Water and Ventilation
The weather is usually hot this time of year. Be sure to have a vent box of some sort on. Put it above the inner cover. You don’t want the bees to draw comb down from the vent box. The inner cover keeps that from happening. Vent boxes should be on year-round.
If you live near a river that’s great. If not, provide water for the bees to drink that doesn’t cause them to drown. If using a dish of water, put stones or straw in it for the bees to land on. Be sure it’s in the shade so you don’t have to refill it quite so often.
There’s no need for sugar water so soon after the blackberry flow. You can fill your feeder with water! The feeder goes above the inner cover and below the vent box. With regard to sugar water, you definitely don’t want to give any until after you take off your honey supers. Otherwise, your honey isn’t really pure honey.
August and September are the worst months for mite increase. You can put your bottom boards in for a few days to see the mite drop but depending on that to tell you whether you have a problem is unwise. An alcohol test is essential. See www.honeybeehealthcoalition.org for videos on how to do this. Most beekeepers dislike doing the test for several reasons. It’s a bit intimidating and, of course, killing bees on purpose is a real put-off. But if you want your bees to be alive next spring, you must test and most likely, treat. Like anything, the more you do it, the easier it gets.

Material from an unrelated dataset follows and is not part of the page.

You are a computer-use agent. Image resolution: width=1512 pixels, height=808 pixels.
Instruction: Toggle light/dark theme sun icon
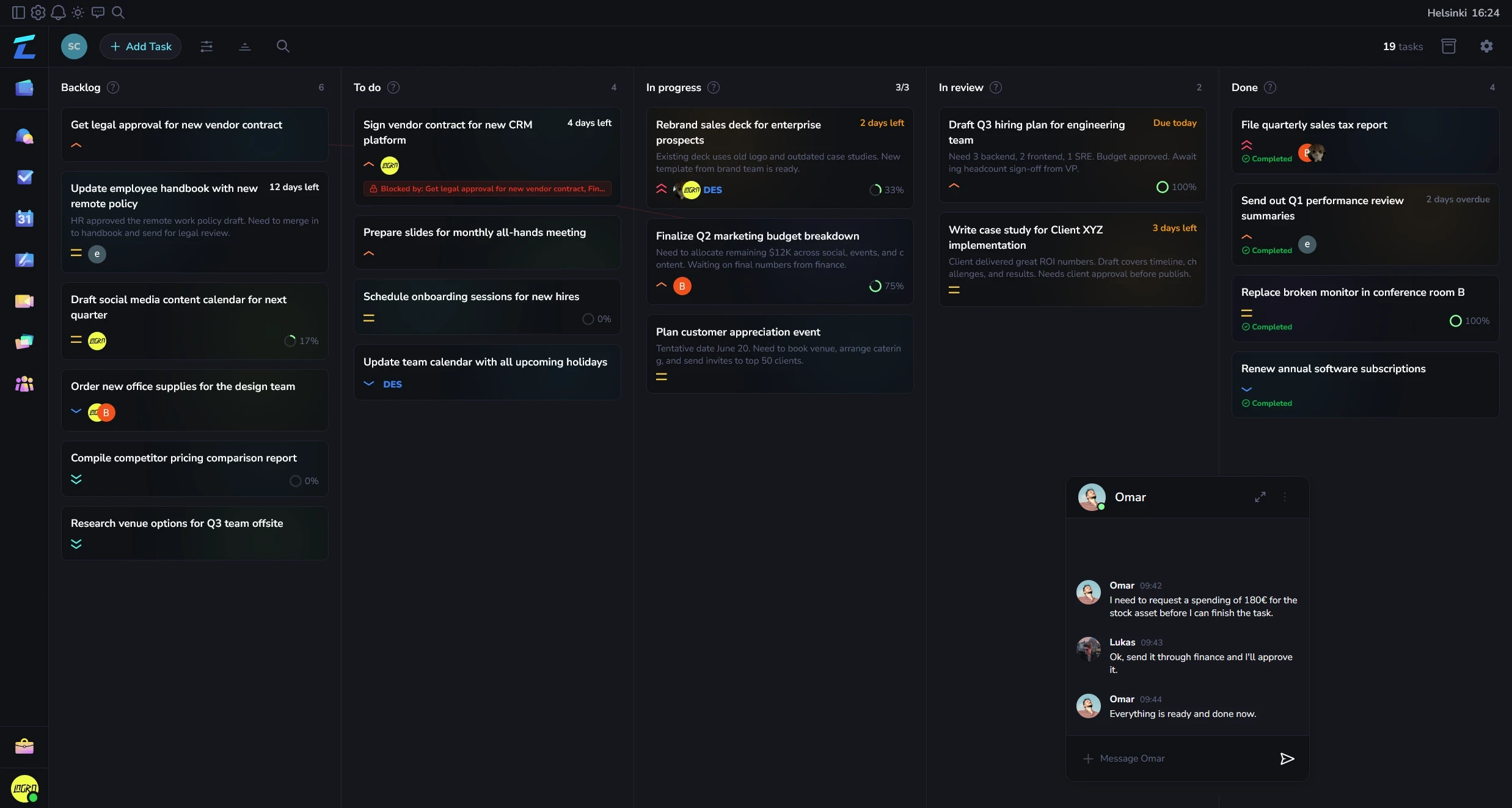pos(78,12)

Use the honey bee health coalition decision guide on the website to determine what to treat with and follow the directions exactly. Formic pro is a common choice because it’s strong, can be used with honey supers on, and is the only product that kills mites inside the capped brood. But be careful not to use it if temperatures during the first week of treatment are in the eighties or higher. Also be sure to plug up the vent openings in your vent box and put a bottom board in. Formic pro will kill some bees and could even kill the queen, but the benefits outweigh the risks. For small to medium size colonies use a half dose. Also, the queen often stops laying eggs when formic pro is on. So don’t be surprised if your colony is broodless the next time you go in. It sometimes takes a week or two after the treatment is finished before she starts laying again.
Your colonies are likely to be very strong. If you have two deep boxes filled with bees, you have enough to do a split. Your main decision is what to do about the queen for the second colony.
You can buy one or let them raise one. If you have all the colonies you want, you should have no problem selling the split. Sell the half with the old queen and keep the half with the new queen.
Be sure to do a varroa test before doing a split. Kill the varroa first before splitting.
There are lots of options on how to do a split. It’s much too complicated to discuss here.
Be cautious about late splits in August. This is getting a bit late as the queen will start laying winter bee larvae by Labor Day. Installing new queens this late gives one little room for error if the replacement queen is not successful or a poor performer.
You should have at least two supers on. If both have drawn comb use a queen excluder. If one has drawn comb and one doesn’t, checkerboard the frames between the two boxes. Be sure that a drawn comb is lined up vertically with an undrawn one. Wax the undrawn ones before putting them on. Don’t use a queen excluder if there are undrawn frames.
Your only goal is to be sure you have a laying queen. Find eggs or young worker larva and you are done. Close the hive up as fast as possible to avoid inviting robbers. Be sure to smoke.
If you only have drone brood or have drone brood in worker sized cells, you have a problem. Either the queen was not properly mated or injured, or you have no queen but rather a laying worker. Dealing with a laying worker will be discussed in a separate article for that specific issue.
It’s time to get rid of moderate to large patches of drone brood. If it’s mostly of frame, remove the whole frame. Some people feed it to their chickens. If it’s only a part of a frame, scrape the caps to open the drone comb. The bees will remove the drone larva and fill the cells with honey. Put the frame near the outside of the box. A queen will never lay worker brood in a drone cell. Once the drone larva is removed, return the frame to the outer most comb in the hive box.
Update your notes. Date and record all observations, questions, etc. How many frames are covered with bees? In which boxes? Is there bee bread and nectar near the brood?